Gdańsk od długiego czasu stał się typowym, dużym miastem w którym rządzi liberalne ugrupowanie, w którym zaprowadza się porządki firmowane uśmiechniętą twarzą sprawującej swoje rządy Pani Prezydent Dulkiewicz. Te oto porządki doprowadziły w efekcie do bałaganu, który w najbliższy piątek będzie powodem protestów, które będą odpowiedzią na to co dzieje się w mieście. Kilka punktów wymienionych jako te, które powodują wyjście na ulicę pokazują obecny stan miasta, który jest odwrotnie proporcjonalny do sympatycznej twarz kobiety rządzącej Gdańskiem.
Odcięci od miasta
Głównym problemem Gdańska stało się w ostatnim czasie zamknięcie mostu na ul. Siennej, co de facto odcina mieszkańców dzielnicy Przeróbka i Stogi od reszty Gdańska. Tędy przebiega ruch tramwajowy oraz pieszy. Po zamknięciu tego mostu pozostaje wydostać się w przypadku chęci pieszej wycieczki wpław. Absurdem stało się zamknięcie tego mostu dla pieszych, jeśli poruszały się po nim 50-tonowe tramwaje.

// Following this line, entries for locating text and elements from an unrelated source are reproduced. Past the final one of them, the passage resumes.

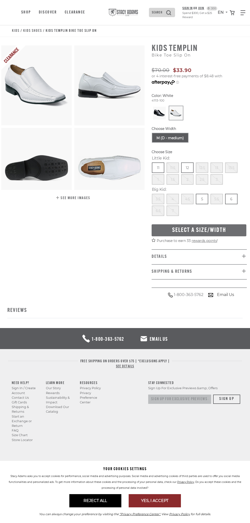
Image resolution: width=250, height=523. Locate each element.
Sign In (187, 8)
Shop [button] (26, 12)
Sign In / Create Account (24, 390)
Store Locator (22, 440)
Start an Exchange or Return (22, 421)
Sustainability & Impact (58, 400)
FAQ (15, 430)
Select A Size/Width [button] (199, 230)
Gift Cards (19, 402)
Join (201, 8)
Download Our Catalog (57, 409)
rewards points (204, 241)
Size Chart (20, 435)
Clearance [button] (75, 12)
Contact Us (20, 397)
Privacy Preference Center (88, 397)
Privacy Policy (90, 388)
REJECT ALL (95, 500)
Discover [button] (48, 12)
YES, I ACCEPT (154, 500)
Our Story (53, 388)
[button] (73, 198)
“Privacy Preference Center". (140, 514)
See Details (125, 366)
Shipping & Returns (20, 409)
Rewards (53, 393)
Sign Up (226, 399)
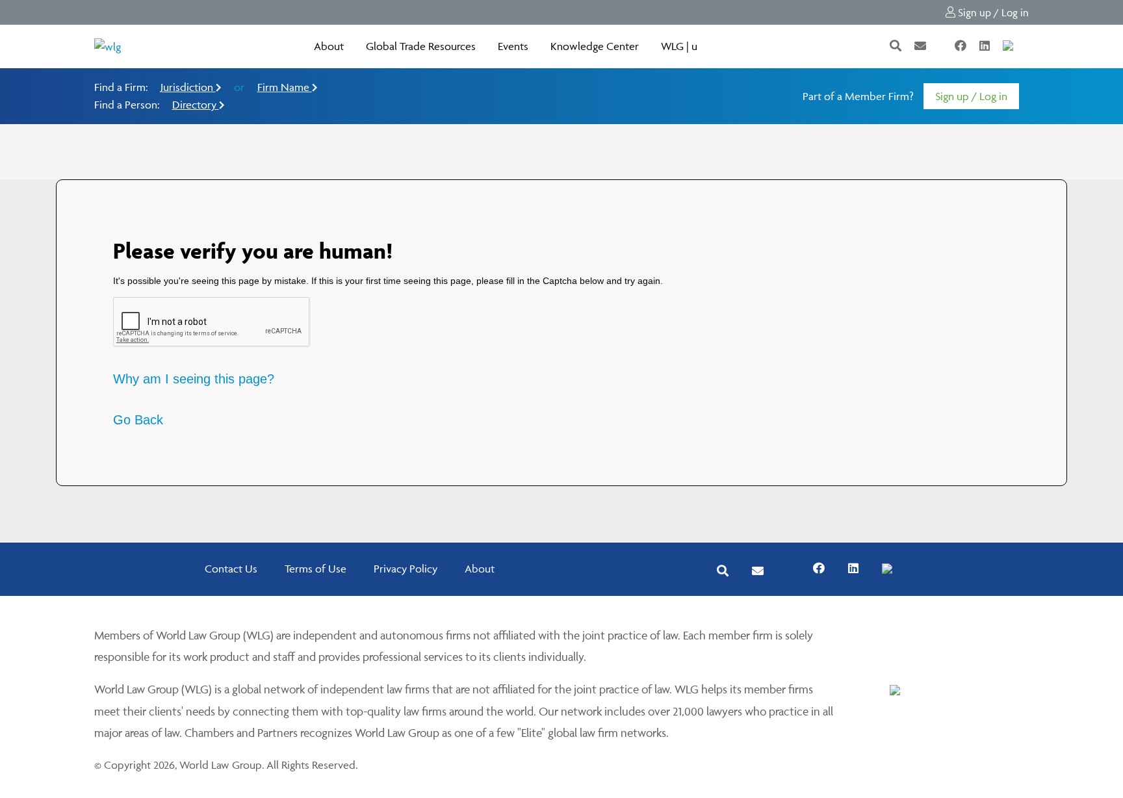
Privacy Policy (405, 568)
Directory (195, 104)
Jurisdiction (188, 87)
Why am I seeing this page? (193, 379)
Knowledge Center (594, 46)
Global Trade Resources (421, 46)
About (329, 46)
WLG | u (679, 46)
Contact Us (231, 568)
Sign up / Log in (992, 12)
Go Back (138, 420)
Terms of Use (315, 568)
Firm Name (284, 87)
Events (513, 46)
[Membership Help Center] (1027, 46)
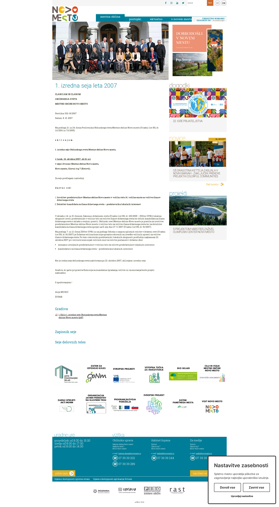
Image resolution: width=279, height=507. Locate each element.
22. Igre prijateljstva (187, 121)
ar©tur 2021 (139, 502)
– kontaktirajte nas (211, 19)
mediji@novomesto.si (204, 453)
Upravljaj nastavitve (242, 496)
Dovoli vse (227, 487)
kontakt (217, 3)
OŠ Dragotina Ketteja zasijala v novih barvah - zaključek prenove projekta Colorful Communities (196, 173)
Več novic (212, 184)
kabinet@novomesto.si (165, 453)
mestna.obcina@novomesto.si (129, 453)
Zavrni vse (256, 487)
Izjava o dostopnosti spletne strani (72, 479)
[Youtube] (177, 3)
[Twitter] (183, 3)
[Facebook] (166, 3)
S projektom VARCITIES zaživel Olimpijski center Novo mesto (193, 230)
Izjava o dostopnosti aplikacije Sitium (112, 479)
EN (224, 3)
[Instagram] (171, 3)
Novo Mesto (72, 13)
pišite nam (61, 473)
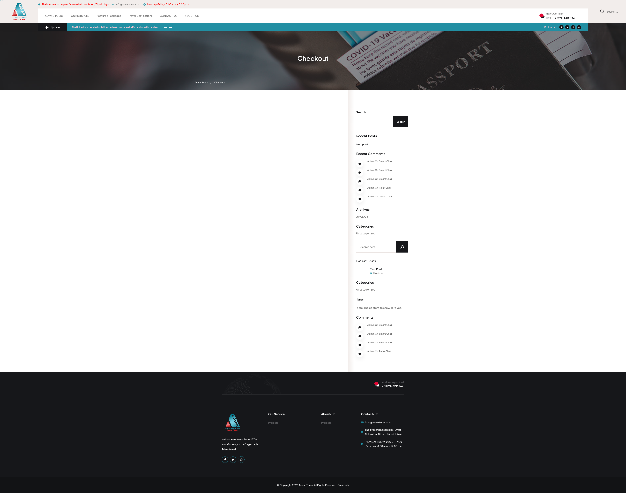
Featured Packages (109, 15)
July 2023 (362, 216)
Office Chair (386, 196)
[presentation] (165, 27)
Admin (370, 161)
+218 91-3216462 (392, 386)
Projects (273, 422)
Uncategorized (365, 233)
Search (361, 112)
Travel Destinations (140, 15)
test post (362, 144)
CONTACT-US (168, 15)
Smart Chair (385, 161)
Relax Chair (385, 187)
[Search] (402, 247)
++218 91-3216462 (560, 17)
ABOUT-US (192, 15)
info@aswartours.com (128, 4)
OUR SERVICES (80, 15)
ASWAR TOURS (54, 15)
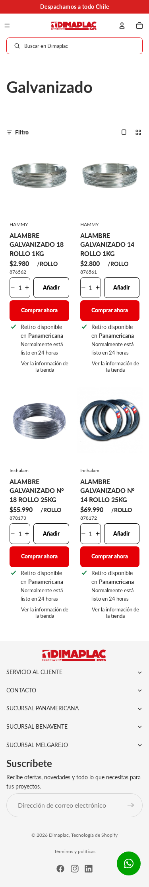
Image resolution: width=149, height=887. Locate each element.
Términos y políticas (74, 851)
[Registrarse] (130, 805)
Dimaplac (59, 835)
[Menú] (7, 25)
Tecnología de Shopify (94, 835)
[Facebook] (60, 868)
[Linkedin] (88, 868)
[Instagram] (74, 868)
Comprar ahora (39, 310)
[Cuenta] (122, 25)
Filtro (22, 132)
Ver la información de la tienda (44, 366)
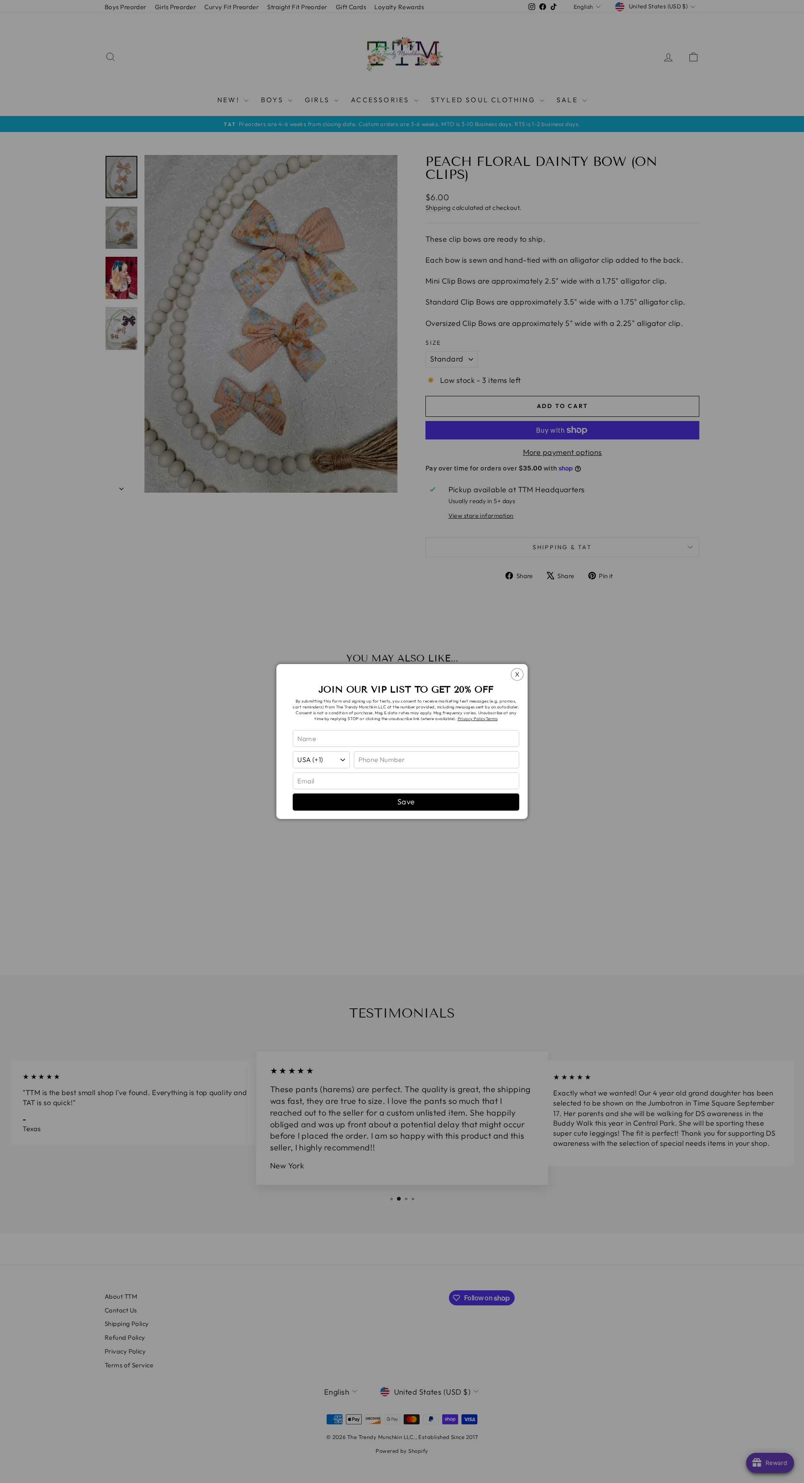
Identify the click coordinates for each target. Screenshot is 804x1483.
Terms (491, 718)
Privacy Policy (472, 718)
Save (406, 801)
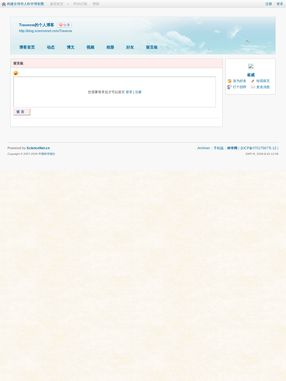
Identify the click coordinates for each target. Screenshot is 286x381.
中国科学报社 (47, 153)
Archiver (203, 148)
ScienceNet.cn (38, 148)
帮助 (96, 4)
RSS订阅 (80, 4)
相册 (110, 47)
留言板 (152, 47)
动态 (51, 47)
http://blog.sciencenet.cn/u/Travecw (45, 31)
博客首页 (27, 47)
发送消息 (263, 87)
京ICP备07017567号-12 (258, 148)
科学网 (232, 148)
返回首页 (56, 4)
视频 (90, 47)
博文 (71, 47)
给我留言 (263, 81)
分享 (66, 25)
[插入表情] (16, 73)
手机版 (219, 148)
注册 (268, 4)
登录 (280, 4)
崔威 (251, 75)
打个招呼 (239, 87)
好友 (130, 47)
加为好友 (239, 81)
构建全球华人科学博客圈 (25, 4)
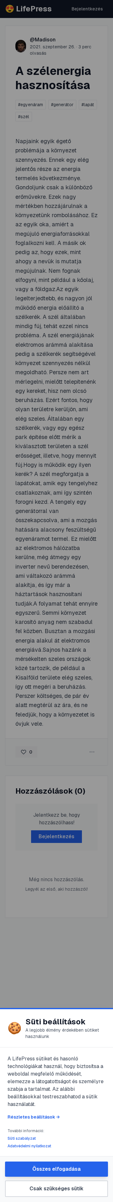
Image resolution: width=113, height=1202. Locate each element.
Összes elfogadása (56, 1169)
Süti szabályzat (22, 1138)
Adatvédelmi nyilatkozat (29, 1146)
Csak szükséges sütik (56, 1189)
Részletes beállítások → (34, 1117)
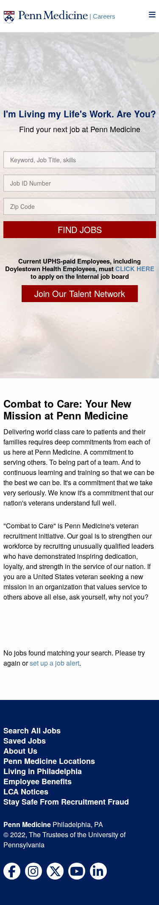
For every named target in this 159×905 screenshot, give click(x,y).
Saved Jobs (24, 740)
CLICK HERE (134, 268)
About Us (20, 750)
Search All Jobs (32, 730)
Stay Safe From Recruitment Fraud (66, 801)
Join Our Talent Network (79, 293)
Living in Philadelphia (42, 771)
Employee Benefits (37, 781)
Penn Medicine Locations (49, 760)
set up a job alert (54, 663)
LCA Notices (25, 791)
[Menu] (152, 14)
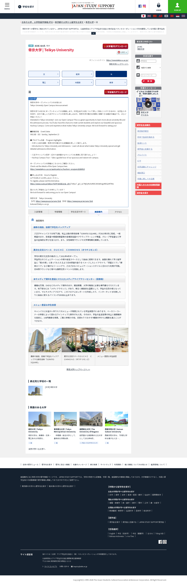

Drugim absurdem jest robienie wszystkiego „od końca” czyli najpierw zamknięto ważny most, a teraz dopiero wykonywane są prace, w efekcie których ma powstać prom pieszo rowerowy. Jedynym bowiem sposobem aby wydostać się z otoczonej ze wszystkich stron wodą dzielnicy-wyspy jest tzw. trasa Sucharskiego, która jednak jest dwupasmową drogą bez chodników, o których nikt nie pomyślał aby zadbać na okoliczność takiej sytuacji, która ostatni raz miała miejsce dawno temu. Most remontowany był bowiem prawie 40 lat temu.
Wieczne korki
To co jest także powodem protestów to wieczne korki. Miasto ogarnęła mania, która wcześniej toczyła Warszawę, na siłę chcącą udowodnić, że coś takiego jak tunele, dzięki którym nie było ofiar na drodze są przeżytkiem i w związku z tym należy zrobić na jakimś odcinku drogi naziemne przejścia. Od kilku lat Gdańsk praktykuje to u siebie, utrudniając jak się da życie kierowcom, którzy stają się intruzami, bo do tego dochodzą coraz wyższe opłaty za parkowanie w Centrum Gdańska. Jakby tego było mało Gdańsk obejmuje strefami parkowania coraz większy obszar, tradycyjnie do tego przy remontowaniu ulic i chodników zmniejszając liczbę miejsc parkingowych oraz stawiając słupki wszędzie gdzie kierowca próbowałby stanąć szukając bezskutecznie możliwości zaparkowania. Do tego dochodzi mania robienia z ulic, które niedawno były zwykłymi ulicami, tych osiedlowych z garbami niszczącymi podwozie i ograniczeniami do 30 km/h. To oczywiście także jedno z szaleństw, które ogarnęło miasto, które na dwupasmowych ulicach w mieście wprowadziło ograniczenia do 50km/h, aby policja czająca się gdzieś na przystanku, bądź za zakrętem mogła zastawiać pułapki na kogoś kto nieznacznie przekroczył prędkość, ale nie powodował tym tak naprawdę niebezpieczeństwa na drodze. Od dawna już także urządza się w Gdańsku to, co niedawno wydawało się nie do pomyślenia – buduje się kolejne Galerie Handlowe, które także powoduje ogromne zakorkowanie miasta, szczególnie że robi się to w samym Jego środku, a nie jak kiedyś na obrzeżach.
Bez betonozy ani rusz
Protestujący jeden z punktów nazwali także „Rozwojem republiki deweloperów – beton to nowa zieleń”. I tak rzeczywiście wygląda to oczywiście nie tylko w Gdańsku ale i w innych miastach, w których dosłownie betonem zalewa się czy to obowiązkowo główne centra miast, w których np. było dużo kwiatów, trawnika. To wszystko jest likwidowane, a na ich miejsce budowane są chodniki, ulice i gdzieś tam sztucznie wykraja się mały kwadracik, w którym umieszcza się małe drzewko, które ma sobie rosnąć pośród betonu. Brak refleksji władz miasta tym bardziej poraża, gdy spojrzymy na permanentne zalewanie miasta przy każdej większej ulewie. Wspomniana republika deweloperów ma się znakomicie, a mówi się do tego że mieszkania budowane dosłownie wszędzie bez umiaru z cenami dogoniły już Warszawę. Protest zapewne będzie skromny, nieliczny i zignorowany przez władze miasta, które od zawsze charakteryzowały się w tym mieście butą, traktowaniem mieszkańców z góry, a już tym bardziej tych z zapomnianych, peryferyjnych dzielnic.